It is a sad day for all of those that care about finding potentially habitable planets. The Kepler Space Telescope, the thing that has been giving us data about all these potentially habitable planets, has suffered a major mechanical failure.
Initially, it appeared that all three wheels responded and that rotation had been successfully stopped, but reaction wheel 4 remained at full torque while the spin rate dropped to zero. This is a clear indication that there has been an internal failure within the reaction wheel, likely a structural failure of the wheel bearing.
With the failure of a second reaction wheel, it’s unlikely that the spacecraft will be able to return to the high pointing accuracy that enables its high-precision photometry. However, no decision has been made to end data collection.
Kepler had successfully completed its primary three-and-a-half year mission and entered an extended mission phase in November 2012.
More likely what happened is their new intern and his buddies wanted to see how fast they could get that sucker spinning.

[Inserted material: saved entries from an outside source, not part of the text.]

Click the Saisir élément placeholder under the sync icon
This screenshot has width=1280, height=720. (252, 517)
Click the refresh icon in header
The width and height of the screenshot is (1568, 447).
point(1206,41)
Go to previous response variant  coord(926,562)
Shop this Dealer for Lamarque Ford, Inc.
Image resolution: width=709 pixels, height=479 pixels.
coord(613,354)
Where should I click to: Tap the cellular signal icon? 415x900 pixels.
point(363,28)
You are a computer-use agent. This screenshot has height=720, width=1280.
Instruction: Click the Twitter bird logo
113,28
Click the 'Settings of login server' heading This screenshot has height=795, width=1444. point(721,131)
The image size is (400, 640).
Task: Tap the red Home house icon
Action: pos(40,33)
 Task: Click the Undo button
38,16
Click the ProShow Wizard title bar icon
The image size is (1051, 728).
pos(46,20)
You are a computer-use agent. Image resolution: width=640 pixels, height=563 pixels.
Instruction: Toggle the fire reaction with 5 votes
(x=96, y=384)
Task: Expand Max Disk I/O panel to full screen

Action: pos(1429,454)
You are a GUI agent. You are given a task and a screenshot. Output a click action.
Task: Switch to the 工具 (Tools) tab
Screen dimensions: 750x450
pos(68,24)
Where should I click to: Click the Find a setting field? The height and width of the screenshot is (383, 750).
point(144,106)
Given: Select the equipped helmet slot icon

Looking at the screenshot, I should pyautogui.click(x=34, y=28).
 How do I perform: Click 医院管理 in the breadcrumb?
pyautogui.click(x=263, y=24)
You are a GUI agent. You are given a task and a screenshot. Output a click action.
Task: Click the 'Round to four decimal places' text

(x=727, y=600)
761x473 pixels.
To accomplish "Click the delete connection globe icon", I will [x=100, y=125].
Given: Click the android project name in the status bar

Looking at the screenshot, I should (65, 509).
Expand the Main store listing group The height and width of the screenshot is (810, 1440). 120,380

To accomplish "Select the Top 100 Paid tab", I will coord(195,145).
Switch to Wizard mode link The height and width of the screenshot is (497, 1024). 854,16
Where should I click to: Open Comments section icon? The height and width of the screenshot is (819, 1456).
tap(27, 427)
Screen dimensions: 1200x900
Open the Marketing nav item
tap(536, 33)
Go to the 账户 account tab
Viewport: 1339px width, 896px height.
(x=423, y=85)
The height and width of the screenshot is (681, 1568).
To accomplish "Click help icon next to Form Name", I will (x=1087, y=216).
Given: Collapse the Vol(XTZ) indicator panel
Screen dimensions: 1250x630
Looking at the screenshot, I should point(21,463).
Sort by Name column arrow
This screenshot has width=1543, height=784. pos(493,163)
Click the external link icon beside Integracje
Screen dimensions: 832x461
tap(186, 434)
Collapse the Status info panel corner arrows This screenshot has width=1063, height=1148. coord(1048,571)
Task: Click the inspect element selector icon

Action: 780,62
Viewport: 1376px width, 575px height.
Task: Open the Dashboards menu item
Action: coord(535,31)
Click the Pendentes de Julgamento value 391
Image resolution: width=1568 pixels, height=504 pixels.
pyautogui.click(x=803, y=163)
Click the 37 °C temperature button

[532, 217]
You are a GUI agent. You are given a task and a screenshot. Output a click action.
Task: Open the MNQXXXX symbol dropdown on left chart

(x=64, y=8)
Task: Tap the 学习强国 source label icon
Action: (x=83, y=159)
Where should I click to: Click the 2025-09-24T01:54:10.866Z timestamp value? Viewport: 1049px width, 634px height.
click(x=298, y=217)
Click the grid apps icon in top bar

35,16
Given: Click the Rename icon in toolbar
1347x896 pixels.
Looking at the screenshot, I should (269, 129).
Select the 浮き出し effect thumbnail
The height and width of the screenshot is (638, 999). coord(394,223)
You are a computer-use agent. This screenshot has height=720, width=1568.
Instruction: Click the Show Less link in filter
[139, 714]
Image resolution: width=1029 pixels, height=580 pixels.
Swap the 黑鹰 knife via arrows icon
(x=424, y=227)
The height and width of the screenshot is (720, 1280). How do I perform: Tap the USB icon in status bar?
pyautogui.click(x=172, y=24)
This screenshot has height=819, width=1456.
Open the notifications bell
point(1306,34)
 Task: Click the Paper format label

Those would be some crazy photos. The good news is that it has collected a butt-ton of data already that needs to be sifted through, so even if this is the end of Kepler, at least it isn’t a total failure like my attempts at finding potentially habitable plants. Turns out that it is really hard to see little things orbiting stars, and my neighbors aren’t too fond of me outside at night pointing my binoculars all over the place.
Thanks to VOA News for the photo. (First decent photo on Google Search)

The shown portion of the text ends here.